PARIS (Reuters) - France accelerated plans on Thursday to make it compulsory to wear face masks in enclosed public spaces because of concerns about renewed flare-ups of COVID-19.
President Emmanuel Macron said on Tuesday that mask-wearing would be mandatory in places such as shops from Aug. 1, citing signs that the coronavirus was “coming back a bit”.
But on Thursday Prime Minister Jean Castex said the order would take effect next week. Until now, it has been mandatory to wear face coverings only on public transport and in public spaces where social distancing is not possible.
“We were considering implementing (this measure) on August 1,” Castex told the Senate. “I have heard and understood that this deadline appeared late or raised some questions, so the decree will come into force next week.”
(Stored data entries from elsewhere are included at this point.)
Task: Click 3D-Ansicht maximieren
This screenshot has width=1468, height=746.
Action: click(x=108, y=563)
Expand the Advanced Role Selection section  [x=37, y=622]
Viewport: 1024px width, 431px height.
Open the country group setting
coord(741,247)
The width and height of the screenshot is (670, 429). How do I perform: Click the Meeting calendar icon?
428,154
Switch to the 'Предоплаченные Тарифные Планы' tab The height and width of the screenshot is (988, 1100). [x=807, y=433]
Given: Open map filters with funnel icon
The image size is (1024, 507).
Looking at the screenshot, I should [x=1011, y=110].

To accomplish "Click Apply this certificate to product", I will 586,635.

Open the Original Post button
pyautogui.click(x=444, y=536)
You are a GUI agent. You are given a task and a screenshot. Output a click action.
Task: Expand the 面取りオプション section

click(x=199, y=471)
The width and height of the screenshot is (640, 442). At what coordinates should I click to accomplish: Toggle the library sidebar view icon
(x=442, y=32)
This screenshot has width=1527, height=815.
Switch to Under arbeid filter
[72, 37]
Health Minister Olivier Veran, speaking in the lower house of parliament, encouraged people to start wearing masks now, without waiting for the decree, calling wearing masks a matter of social responsibility.
Official figures show the number of COVID-19 infections and fatalities has slowed in France since late May. The disease has killed more than 30,000 people in France and is spreading again in some areas.
The Mayenne prefecture in the northwest said the wearing of face masks was now compulsory in its main city, Laval, and five other municipalities - Bonchamp-lès-Laval, Changé, L’Huisserie, Louverné and Saint-Berthevin.
There has been a localised flare-up of COVID-19 cases in the region, and it has now been re-classified by the health ministry as a zone of heightened risk.
Macron also said on Tuesday that he wanted coronavirus testing available for everyone, without having to be referred by a doctor. He said the expected job losses because of the pandemic posed a major challenge.